27/08/2025
Spotlight on Goddess pose/ Utkata Konasana
This yoga pose is one of my favourites because it inspires mental focus and a sense of self confidence and empowerment while also feeling strong and grounded. The feet are connected to the Earth while the hips, legs and glutes are working hard and there is a spaciousness in the chest to allow deep breathing.
From standing, step the feet apart with toes pointing diagonally outwards. Take a deep breath in and lower into a squat as you exhale, tracking the knees over ankles and making sure the tailbone is lengthening down, as if you are sliding down a wall. You can practise with a wall or chair for support. Raise the arms with upper arms parallel to the floor and spread your fingers or bring the hands together in prayer position.

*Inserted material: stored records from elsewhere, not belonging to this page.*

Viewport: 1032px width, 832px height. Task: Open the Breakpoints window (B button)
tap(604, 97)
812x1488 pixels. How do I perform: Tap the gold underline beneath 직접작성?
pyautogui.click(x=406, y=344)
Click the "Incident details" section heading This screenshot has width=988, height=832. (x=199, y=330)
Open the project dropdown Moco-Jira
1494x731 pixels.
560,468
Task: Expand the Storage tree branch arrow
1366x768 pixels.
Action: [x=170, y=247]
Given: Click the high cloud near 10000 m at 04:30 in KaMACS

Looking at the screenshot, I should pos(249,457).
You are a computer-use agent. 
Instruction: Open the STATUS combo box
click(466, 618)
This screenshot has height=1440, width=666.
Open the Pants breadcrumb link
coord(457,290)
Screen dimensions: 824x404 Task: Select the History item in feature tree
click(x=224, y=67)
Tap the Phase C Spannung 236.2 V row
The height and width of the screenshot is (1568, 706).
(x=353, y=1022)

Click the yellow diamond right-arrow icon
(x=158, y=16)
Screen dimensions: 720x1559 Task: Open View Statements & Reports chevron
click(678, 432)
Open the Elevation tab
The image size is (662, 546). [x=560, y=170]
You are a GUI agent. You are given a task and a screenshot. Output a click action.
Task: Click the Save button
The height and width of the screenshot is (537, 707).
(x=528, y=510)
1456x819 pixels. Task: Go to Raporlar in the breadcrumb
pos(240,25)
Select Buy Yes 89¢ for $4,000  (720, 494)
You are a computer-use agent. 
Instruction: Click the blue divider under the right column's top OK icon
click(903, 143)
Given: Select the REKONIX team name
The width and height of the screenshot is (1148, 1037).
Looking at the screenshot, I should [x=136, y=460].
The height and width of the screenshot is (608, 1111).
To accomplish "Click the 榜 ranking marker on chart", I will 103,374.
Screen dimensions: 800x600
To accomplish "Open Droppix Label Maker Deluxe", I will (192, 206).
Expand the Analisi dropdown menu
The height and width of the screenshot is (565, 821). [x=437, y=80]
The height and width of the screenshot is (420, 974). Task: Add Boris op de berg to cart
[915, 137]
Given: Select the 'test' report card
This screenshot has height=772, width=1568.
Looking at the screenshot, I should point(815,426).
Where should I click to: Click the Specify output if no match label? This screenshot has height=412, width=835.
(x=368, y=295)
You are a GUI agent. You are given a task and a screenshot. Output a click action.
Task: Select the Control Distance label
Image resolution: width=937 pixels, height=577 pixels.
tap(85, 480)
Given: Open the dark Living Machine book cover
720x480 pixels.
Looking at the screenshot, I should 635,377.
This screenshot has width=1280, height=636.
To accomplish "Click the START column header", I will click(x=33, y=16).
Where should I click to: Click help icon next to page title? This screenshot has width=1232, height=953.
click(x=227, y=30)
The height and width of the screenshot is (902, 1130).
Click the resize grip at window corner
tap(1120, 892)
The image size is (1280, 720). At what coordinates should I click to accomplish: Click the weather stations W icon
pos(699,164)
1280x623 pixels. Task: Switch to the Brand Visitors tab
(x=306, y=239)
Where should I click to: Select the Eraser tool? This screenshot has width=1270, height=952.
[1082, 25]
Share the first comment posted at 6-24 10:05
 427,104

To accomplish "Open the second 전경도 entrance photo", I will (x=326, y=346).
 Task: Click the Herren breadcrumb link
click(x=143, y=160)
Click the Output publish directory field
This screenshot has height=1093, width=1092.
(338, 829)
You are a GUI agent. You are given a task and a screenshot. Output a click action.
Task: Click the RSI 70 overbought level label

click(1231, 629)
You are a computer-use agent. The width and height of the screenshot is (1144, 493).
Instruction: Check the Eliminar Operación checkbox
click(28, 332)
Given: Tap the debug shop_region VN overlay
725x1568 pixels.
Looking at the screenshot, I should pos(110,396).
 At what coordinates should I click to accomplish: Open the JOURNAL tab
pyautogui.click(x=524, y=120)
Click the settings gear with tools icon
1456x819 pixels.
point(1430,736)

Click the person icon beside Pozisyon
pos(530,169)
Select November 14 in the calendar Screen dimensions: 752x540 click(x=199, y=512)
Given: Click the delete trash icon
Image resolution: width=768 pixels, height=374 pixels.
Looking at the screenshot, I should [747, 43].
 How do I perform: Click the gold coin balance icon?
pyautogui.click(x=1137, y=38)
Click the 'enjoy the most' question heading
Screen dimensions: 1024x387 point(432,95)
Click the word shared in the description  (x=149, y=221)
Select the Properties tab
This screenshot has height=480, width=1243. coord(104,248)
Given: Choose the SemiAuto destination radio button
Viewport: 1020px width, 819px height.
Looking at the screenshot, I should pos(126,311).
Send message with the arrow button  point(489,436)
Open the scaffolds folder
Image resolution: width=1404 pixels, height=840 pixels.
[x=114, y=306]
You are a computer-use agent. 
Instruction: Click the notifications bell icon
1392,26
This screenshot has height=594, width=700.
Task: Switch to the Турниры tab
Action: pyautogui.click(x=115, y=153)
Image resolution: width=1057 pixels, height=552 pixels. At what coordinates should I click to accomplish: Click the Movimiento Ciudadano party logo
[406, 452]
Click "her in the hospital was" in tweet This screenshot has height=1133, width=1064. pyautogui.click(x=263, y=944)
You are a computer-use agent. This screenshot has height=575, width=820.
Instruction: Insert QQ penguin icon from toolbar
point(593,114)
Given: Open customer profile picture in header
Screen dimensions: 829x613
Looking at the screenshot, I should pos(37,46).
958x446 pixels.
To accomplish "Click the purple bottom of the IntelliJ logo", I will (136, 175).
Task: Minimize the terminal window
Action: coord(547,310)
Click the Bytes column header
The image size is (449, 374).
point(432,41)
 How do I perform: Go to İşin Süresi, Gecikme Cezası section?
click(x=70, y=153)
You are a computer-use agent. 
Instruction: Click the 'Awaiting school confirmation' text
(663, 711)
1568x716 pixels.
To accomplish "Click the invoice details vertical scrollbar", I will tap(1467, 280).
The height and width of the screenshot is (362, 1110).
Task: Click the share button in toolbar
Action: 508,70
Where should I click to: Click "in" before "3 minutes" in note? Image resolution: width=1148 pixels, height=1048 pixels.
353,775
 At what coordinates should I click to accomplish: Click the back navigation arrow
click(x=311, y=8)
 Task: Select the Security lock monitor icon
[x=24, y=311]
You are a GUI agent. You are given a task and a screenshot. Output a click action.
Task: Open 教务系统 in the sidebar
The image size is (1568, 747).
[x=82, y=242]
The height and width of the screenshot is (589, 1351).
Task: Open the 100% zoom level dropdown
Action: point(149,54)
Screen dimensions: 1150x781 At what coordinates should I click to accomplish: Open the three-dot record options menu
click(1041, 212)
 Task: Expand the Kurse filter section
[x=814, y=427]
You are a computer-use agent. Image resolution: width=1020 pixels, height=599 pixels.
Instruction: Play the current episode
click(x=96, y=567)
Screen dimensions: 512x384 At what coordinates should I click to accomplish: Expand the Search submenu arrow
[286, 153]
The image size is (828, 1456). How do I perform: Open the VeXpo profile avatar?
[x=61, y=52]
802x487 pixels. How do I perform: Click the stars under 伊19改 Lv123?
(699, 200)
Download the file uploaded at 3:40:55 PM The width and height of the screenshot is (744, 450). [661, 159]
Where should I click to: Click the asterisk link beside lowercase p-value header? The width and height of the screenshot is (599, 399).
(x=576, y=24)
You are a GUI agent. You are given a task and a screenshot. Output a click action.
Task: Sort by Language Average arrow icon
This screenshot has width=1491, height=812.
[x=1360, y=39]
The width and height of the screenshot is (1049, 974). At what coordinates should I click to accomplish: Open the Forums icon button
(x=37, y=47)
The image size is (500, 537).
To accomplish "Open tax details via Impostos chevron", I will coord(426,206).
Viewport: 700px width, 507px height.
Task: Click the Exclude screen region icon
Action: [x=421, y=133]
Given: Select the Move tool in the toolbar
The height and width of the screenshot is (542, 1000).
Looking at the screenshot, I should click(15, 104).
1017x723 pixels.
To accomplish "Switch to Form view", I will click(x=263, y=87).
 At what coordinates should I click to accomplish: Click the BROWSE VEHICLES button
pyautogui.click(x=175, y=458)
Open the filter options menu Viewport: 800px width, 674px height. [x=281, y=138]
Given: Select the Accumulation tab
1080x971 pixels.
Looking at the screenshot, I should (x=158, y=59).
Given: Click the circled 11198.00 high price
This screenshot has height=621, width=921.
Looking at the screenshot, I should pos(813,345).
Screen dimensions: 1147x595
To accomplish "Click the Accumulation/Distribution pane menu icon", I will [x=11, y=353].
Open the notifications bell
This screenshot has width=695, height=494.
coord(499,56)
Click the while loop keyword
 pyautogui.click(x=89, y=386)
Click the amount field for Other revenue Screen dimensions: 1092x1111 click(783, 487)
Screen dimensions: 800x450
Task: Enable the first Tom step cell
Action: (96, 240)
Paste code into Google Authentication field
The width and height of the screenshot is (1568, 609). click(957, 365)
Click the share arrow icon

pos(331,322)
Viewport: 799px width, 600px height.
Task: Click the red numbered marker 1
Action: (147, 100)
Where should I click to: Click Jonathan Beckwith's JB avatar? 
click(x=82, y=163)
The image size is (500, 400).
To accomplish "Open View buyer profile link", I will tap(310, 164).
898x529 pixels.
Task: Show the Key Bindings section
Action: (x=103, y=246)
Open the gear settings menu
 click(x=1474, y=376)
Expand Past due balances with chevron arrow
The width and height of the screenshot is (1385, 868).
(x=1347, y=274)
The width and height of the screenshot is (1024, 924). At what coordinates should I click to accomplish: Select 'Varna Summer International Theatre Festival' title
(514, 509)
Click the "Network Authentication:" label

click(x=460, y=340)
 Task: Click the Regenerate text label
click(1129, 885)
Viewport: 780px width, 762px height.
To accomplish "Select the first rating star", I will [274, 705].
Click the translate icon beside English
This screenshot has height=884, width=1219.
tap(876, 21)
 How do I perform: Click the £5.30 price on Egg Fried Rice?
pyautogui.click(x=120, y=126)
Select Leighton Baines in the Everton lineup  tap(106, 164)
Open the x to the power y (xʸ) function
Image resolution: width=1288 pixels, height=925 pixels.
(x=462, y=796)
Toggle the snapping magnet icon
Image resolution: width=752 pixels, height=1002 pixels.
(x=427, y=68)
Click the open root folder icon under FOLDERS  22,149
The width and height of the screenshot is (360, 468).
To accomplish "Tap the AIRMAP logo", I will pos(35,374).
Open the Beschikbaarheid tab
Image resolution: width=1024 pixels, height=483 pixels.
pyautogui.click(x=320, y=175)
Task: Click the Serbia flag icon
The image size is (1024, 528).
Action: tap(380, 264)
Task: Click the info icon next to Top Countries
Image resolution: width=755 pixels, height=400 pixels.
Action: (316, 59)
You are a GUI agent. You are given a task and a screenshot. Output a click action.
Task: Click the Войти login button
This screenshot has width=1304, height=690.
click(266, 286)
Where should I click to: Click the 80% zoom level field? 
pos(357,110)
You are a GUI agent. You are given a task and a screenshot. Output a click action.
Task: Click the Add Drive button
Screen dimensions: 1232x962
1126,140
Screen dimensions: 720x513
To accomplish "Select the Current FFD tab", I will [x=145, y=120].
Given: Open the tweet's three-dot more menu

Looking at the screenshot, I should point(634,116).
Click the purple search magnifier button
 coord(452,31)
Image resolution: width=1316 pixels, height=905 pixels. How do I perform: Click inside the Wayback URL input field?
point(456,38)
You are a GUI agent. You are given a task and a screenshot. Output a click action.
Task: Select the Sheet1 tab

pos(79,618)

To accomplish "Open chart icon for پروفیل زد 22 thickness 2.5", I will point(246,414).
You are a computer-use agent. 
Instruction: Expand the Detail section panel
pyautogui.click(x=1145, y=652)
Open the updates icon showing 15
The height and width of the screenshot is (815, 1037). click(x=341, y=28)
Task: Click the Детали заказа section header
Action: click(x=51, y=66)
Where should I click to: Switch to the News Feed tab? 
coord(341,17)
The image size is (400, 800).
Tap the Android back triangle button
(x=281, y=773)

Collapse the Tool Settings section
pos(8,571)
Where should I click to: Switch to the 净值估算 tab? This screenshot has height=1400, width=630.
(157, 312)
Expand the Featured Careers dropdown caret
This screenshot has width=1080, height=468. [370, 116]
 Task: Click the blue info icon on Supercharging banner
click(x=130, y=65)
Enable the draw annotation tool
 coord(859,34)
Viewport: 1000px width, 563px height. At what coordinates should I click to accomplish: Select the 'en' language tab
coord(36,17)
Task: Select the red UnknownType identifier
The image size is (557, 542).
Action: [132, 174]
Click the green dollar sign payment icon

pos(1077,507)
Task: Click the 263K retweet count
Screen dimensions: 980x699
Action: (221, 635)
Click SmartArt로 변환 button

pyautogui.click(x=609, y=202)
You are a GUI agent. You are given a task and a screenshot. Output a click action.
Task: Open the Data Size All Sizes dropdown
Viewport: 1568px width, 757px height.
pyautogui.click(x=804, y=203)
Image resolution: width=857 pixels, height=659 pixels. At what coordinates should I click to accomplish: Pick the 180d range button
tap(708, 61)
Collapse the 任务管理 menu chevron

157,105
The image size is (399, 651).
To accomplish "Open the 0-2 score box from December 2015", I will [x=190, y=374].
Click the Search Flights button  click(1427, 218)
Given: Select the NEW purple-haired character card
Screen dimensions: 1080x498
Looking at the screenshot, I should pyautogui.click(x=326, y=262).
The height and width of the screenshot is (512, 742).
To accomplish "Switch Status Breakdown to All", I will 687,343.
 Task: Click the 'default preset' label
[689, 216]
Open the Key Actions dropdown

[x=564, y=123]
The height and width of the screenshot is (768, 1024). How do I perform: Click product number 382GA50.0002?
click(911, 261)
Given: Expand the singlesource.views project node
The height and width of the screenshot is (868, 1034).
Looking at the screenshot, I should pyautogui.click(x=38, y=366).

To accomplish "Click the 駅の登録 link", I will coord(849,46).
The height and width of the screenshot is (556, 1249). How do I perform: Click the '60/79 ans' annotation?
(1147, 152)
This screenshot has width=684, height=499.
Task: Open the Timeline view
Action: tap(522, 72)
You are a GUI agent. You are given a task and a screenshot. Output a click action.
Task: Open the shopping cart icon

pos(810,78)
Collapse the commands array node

Keep the chest lifted and soften the shoulders and jaw while taking slow, deep breaths.
Physical benefits include strengthening the legs and opening the chest and hips, while stimulating the respiratory system. Its great for preparing for meditation. Also builds focus, balance and brings about a sense of calm confidence.
I was feeling a bit overwhelmed in the face of everything that we are witnessing in the world, and experiencing a strange sense of hypernormalisation. But movement is medicine and my nervous system feels calmer after going for a run and taking some deep breaths while focusing my mind and body in strong, grounding asana. If you're feeling like your nervous system is in overdrive, perhaps take some slow breaths while waiting for the kettle to boil, or put music on and dance for a few minutes. Moving my body always makes me feel better!